Required task →
Print verbatim every line of the items from the one containing "Image resolution: width=384" through the last line of the items, inclusive. Omit the pictures from the output.

Data shown →
______
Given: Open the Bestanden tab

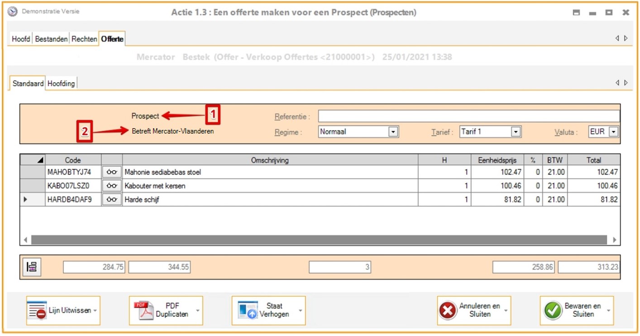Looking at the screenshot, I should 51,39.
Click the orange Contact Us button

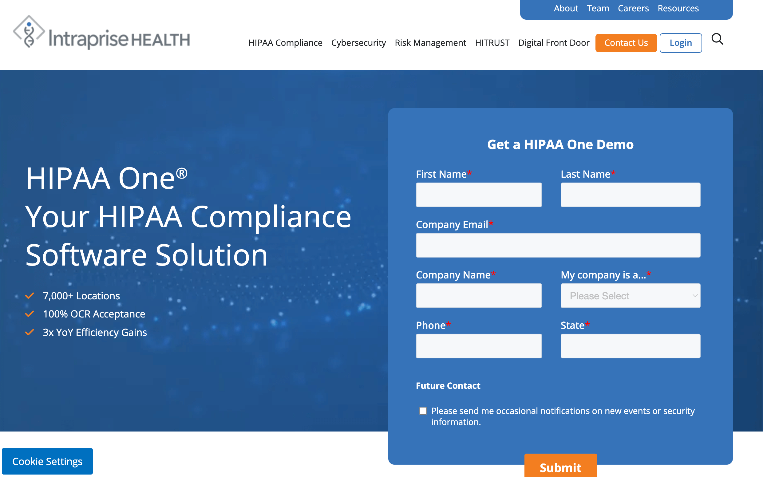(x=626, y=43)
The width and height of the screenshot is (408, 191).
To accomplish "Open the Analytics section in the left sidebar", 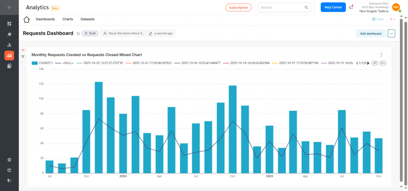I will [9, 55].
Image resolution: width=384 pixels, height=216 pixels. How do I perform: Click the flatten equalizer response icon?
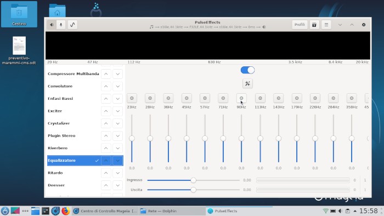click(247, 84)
______
Output of the exercise →
Image resolution: width=384 pixels, height=216 pixels. How do I perform: Click the flatten equalizer response icon?
click(247, 84)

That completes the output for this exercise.